Monopoly vs. Oligopoly: An Overview

A monopoly and an oligopoly are market structures that exist when there is imperfect competition. A monopoly is when a single company produces goods with no close substitute, while an oligopoly is when a small number of relatively large companies produce similar, but slightly different goods. In both cases, significant barriers to entry prevent other enterprises from competing.

A market's geographical size can determine which structure exists. One company might control an industry in a particular area with no other alternatives, though a few similar companies operate elsewhere in the country. In this case, a company may be a monopoly in one region, but operate in an oligopoly market in a larger geographical area.

Key Takeaways

  • A monopoly occurs when a single company that produces a product or service controls the market with no close substitute.
  • In an oligopoly, two or more companies control the market, none of which can keep the others from having significant influence. 
  • Anti-trust laws prevent companies from engaging in unreasonable restraint of trade and transacting mergers that lessen competition.  

A monopoly exists in areas where one company is the only or dominant force to sell a product or service in an industry . This gives the company enough power to keep competitors away from the marketplace. This could be due to high barriers to entry such as technology, steep capital requirements, government regulation, patents or high distribution costs.

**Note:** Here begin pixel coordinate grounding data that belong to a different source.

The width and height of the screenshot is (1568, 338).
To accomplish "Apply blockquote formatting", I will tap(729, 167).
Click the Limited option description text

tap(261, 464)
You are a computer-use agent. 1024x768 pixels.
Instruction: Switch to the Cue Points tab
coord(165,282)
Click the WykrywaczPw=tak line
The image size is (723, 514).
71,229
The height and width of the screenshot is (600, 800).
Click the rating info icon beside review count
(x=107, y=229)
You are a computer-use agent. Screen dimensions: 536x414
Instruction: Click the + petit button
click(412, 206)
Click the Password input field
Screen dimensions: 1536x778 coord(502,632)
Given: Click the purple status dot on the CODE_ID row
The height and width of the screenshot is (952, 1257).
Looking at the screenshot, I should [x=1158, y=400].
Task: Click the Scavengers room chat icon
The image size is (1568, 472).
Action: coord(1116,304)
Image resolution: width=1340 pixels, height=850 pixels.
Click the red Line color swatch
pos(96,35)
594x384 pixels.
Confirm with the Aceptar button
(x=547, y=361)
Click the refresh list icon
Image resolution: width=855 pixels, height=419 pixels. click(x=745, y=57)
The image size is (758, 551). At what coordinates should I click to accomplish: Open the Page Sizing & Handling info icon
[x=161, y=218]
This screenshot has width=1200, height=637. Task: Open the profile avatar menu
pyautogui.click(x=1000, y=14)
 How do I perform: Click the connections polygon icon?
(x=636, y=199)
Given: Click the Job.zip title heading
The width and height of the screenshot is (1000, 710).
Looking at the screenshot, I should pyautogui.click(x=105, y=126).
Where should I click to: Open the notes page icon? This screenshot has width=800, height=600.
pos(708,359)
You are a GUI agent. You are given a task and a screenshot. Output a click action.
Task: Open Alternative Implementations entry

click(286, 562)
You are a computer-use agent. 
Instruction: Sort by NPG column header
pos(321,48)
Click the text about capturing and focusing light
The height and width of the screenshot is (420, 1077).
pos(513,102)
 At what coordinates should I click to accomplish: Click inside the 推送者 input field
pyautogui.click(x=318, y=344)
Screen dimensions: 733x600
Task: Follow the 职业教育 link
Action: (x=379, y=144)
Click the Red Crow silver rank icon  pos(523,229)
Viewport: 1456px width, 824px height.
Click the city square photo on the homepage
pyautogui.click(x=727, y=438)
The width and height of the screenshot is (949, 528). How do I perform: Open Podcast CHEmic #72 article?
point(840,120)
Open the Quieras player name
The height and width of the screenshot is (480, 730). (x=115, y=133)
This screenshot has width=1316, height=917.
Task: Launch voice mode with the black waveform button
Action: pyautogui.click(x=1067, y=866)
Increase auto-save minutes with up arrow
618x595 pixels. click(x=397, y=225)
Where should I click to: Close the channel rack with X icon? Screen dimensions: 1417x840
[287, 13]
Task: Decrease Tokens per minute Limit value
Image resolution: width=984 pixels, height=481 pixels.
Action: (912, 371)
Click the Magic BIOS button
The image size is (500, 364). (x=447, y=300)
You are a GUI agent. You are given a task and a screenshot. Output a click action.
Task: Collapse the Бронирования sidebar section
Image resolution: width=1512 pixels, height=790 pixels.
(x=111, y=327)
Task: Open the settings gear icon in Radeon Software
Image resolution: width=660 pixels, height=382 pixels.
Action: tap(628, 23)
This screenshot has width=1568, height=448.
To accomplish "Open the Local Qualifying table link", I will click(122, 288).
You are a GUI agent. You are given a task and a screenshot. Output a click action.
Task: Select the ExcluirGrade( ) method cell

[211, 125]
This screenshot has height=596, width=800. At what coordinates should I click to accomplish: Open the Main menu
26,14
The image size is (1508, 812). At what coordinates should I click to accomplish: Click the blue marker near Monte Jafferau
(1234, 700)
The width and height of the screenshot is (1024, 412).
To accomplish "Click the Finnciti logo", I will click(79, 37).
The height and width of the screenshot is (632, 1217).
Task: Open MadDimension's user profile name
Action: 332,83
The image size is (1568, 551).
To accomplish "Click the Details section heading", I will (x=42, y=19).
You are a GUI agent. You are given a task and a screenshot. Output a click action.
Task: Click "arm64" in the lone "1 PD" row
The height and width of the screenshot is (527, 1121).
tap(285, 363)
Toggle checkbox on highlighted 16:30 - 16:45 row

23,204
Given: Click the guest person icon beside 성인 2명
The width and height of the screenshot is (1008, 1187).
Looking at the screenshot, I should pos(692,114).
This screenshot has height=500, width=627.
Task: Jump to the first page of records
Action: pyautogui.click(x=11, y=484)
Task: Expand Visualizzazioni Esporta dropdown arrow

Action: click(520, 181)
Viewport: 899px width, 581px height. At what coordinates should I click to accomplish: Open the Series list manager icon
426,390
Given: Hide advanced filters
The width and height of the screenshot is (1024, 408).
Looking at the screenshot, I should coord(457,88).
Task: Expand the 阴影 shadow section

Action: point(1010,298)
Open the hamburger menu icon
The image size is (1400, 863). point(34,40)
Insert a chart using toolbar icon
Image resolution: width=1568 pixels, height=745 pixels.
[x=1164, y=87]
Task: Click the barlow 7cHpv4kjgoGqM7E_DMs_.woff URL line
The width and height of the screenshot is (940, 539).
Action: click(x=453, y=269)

Once a monopoly is established, lack of competition can lead the seller to charge high prices. Monopolies are price makers. This means they determine the cost at which their products are sold. These prices can be changed at any time. A monopoly also reduces available choices for buyers. The monopoly becomes a pure monopoly when there is absolutely no other substitute available.

Monopolies are allowed to exist when they benefit the consumer. In some cases, governments may step in and create the monopoly to provide specific services such as a railway, public transport or postal services. For example, the United States Postal Service enjoys a monopoly on first class mail and advertising mail, along with monopoly access to mailboxes.  

The United States Postal Service enjoys a monopoly on letter carrying and access to mailboxes that is protected by the Constitution.  

In an oligopoly, a group of companies (usually two or more) controls the market. However, no single company can keep the others from wielding significant influence over the industry, and they each may sell products that are slightly different.

Prices in this market are moderate because of the presence of competition. When one company sets a price, others will respond in fashion to remain competitive. For example, if one company cuts prices, other players typically follow suit. Prices are usually higher in an oligopoly than they would be in perfect competition .

Because there is no dominant force in the industry, companies may be tempted to collude with one another rather than compete, which keeps non-established players from entering the market. This cooperation makes them operate as though they were a single company.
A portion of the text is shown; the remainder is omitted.